# Launcher vs Launcher3



## asheenlevrai (Jan 19, 2014)

Hello everyone,

I just installed Android 4.4.2 (kitkat) on my SGN i9250 (GSM version)

ROM detail:

- aokp_maguro_kitkat_nightly_2014-01-14

- aokp-gapps-kk-20140114-signed

Everything went very smoothly -> big smile on my face

There are 2 different launchers out of the box:

*launcher:
com.google.android.launcher
version 0.10.1.920880*

*launcher3:
com.android.launcher3
version 4.4.2-eng..20140114.013837*

I don't see much difference among the 2 in my everyday use... Can anyone tell me the pro/cons for each of them?

Thank you very much in advance for your help.

Best,

-a-


----------



## durandgir (Aug 11, 2011)

Oh man bear with me here. I want to say that Launcher is the Google Experience Launcher so you can get google now on the left homescreen. Launcher 3 is the AOSP launcher and can't do that.
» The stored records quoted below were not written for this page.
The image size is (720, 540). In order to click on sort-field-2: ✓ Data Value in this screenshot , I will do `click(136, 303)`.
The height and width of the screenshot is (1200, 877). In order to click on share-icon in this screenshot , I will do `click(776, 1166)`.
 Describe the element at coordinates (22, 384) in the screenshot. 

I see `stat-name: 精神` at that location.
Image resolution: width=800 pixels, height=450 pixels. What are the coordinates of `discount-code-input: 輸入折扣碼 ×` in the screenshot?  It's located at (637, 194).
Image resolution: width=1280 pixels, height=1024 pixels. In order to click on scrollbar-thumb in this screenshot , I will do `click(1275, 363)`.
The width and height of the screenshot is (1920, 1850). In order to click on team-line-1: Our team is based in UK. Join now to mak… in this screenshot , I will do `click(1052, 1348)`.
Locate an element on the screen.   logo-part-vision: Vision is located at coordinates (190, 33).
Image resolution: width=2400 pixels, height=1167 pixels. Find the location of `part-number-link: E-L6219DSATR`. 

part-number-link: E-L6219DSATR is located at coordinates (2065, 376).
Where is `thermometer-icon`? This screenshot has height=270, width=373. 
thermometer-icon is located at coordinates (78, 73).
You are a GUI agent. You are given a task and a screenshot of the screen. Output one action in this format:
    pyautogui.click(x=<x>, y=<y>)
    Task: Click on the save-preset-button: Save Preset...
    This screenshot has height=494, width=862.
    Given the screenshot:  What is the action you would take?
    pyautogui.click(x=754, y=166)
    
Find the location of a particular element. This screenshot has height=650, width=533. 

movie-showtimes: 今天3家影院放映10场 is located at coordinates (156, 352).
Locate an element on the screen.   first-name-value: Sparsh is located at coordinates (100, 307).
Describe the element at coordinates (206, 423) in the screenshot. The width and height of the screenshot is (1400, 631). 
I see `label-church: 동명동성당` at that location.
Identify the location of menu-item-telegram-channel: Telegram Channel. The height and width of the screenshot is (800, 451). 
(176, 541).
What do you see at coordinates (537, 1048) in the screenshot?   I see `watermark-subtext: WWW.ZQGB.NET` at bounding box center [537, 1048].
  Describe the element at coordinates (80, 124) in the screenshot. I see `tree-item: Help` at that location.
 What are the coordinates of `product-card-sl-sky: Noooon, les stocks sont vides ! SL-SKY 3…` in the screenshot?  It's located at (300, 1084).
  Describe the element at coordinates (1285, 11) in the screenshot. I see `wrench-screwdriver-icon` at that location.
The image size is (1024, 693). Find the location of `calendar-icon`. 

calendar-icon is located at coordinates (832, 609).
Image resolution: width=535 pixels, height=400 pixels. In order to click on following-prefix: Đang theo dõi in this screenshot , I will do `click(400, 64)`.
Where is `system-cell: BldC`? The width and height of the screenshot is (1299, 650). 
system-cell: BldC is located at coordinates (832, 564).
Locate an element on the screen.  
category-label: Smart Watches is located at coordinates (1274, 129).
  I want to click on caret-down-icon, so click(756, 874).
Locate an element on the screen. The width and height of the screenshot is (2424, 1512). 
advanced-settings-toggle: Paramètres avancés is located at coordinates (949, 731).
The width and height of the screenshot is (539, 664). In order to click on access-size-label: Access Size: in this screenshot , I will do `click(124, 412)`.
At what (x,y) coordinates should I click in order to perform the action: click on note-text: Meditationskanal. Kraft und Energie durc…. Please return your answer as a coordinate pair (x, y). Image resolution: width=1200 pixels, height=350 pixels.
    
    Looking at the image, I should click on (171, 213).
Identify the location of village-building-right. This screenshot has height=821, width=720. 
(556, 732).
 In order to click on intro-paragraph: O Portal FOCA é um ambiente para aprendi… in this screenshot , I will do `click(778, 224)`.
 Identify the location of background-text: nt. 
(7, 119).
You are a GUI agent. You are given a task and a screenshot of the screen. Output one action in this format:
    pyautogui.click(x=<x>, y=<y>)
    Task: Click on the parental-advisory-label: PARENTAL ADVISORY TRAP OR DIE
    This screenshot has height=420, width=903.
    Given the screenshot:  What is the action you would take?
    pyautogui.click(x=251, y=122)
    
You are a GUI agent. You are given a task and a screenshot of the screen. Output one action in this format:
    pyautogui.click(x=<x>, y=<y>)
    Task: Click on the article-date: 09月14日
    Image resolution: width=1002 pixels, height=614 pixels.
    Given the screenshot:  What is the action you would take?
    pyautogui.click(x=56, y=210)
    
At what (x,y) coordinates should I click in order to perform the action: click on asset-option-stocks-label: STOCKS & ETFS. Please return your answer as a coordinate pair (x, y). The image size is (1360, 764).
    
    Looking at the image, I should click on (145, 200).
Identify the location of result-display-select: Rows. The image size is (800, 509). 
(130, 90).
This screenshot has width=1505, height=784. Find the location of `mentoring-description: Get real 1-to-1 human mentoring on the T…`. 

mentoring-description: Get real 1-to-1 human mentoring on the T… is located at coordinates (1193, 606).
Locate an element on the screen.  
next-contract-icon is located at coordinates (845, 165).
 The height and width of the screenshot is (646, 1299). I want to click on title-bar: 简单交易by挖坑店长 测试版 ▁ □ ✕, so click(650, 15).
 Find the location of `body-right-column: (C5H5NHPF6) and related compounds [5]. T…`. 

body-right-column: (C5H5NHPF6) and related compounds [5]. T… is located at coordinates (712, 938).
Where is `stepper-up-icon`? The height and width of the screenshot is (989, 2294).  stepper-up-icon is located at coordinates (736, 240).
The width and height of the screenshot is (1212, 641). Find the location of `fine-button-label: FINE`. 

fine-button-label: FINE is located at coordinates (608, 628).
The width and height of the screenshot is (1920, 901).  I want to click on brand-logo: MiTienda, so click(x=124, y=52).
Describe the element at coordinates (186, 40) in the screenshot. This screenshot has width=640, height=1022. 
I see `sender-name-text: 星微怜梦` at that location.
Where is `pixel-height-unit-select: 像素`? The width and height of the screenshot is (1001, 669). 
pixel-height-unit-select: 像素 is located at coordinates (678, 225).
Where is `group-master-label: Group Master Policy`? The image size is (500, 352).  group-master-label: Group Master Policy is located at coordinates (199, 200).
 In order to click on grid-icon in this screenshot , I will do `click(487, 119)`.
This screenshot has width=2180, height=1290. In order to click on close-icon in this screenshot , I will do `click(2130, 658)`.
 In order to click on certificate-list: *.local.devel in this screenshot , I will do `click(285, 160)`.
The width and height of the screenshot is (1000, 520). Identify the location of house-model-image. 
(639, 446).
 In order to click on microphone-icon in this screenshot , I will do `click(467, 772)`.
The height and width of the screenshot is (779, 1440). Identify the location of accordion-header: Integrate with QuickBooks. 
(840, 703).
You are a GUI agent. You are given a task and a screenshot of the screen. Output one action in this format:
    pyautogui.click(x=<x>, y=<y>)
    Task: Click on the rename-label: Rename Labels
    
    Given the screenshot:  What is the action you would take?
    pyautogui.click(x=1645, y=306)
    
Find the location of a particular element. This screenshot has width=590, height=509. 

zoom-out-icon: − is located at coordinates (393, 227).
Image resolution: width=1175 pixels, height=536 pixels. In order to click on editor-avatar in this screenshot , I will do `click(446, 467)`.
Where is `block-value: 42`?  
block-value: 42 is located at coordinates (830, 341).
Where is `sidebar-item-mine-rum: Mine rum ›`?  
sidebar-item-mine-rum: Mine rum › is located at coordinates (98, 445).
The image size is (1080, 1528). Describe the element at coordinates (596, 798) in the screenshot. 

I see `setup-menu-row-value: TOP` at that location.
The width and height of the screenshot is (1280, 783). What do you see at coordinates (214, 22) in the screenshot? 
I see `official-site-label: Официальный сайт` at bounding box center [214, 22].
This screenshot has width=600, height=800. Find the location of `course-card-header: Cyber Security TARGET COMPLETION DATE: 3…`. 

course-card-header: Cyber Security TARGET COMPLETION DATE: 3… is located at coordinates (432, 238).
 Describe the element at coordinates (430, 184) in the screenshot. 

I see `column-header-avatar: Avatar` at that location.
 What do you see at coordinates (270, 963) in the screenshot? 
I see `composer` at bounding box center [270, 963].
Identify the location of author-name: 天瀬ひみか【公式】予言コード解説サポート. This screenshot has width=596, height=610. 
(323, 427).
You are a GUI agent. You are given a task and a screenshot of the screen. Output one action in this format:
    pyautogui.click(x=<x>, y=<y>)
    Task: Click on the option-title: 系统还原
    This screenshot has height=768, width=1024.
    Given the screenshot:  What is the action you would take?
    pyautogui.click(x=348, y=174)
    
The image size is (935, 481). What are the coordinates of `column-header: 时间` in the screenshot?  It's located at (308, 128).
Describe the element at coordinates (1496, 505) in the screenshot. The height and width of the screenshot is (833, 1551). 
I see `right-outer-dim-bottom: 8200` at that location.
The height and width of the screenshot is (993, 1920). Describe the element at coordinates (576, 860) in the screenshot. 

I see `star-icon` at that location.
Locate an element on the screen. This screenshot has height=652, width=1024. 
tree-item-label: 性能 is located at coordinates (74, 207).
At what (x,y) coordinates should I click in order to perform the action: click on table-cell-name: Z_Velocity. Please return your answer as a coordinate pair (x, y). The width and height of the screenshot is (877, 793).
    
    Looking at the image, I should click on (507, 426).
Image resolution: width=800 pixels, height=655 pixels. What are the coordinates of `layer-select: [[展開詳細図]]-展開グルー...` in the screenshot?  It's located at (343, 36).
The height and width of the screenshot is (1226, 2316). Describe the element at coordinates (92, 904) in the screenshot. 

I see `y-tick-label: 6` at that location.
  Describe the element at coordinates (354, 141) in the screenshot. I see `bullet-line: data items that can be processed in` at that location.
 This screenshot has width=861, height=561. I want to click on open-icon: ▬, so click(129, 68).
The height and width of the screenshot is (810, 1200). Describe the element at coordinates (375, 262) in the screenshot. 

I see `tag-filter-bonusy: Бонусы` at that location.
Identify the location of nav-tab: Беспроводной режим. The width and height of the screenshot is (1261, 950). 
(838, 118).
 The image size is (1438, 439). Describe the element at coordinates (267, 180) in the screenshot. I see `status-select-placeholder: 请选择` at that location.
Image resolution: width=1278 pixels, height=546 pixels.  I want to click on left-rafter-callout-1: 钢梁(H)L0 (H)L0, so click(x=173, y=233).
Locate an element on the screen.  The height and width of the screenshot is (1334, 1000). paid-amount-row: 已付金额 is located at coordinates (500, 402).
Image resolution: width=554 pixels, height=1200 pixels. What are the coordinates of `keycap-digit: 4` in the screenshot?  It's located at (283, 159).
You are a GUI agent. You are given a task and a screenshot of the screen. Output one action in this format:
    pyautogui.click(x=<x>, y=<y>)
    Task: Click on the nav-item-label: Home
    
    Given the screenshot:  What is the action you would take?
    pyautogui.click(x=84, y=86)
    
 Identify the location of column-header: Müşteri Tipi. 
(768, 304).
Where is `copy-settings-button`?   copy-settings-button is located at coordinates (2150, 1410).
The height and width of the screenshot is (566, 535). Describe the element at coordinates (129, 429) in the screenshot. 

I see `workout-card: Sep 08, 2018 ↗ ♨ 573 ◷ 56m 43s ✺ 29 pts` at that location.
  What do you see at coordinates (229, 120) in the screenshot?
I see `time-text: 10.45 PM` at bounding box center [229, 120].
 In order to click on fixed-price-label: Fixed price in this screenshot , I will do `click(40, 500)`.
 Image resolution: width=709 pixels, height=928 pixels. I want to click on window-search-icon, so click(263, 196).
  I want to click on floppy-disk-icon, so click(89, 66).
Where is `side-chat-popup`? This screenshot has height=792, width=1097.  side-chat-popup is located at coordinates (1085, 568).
Basically they are the same launcher one just has the Google experience stuff from the Nexus 5.


----------



## Droid-Xer (Jun 7, 2011)

Yep that is correct!


----------



## asheenlevrai (Jan 19, 2014)

Thanks... But If I am not mistaking, both have Google now available from a swipe from the bottom, right?


----------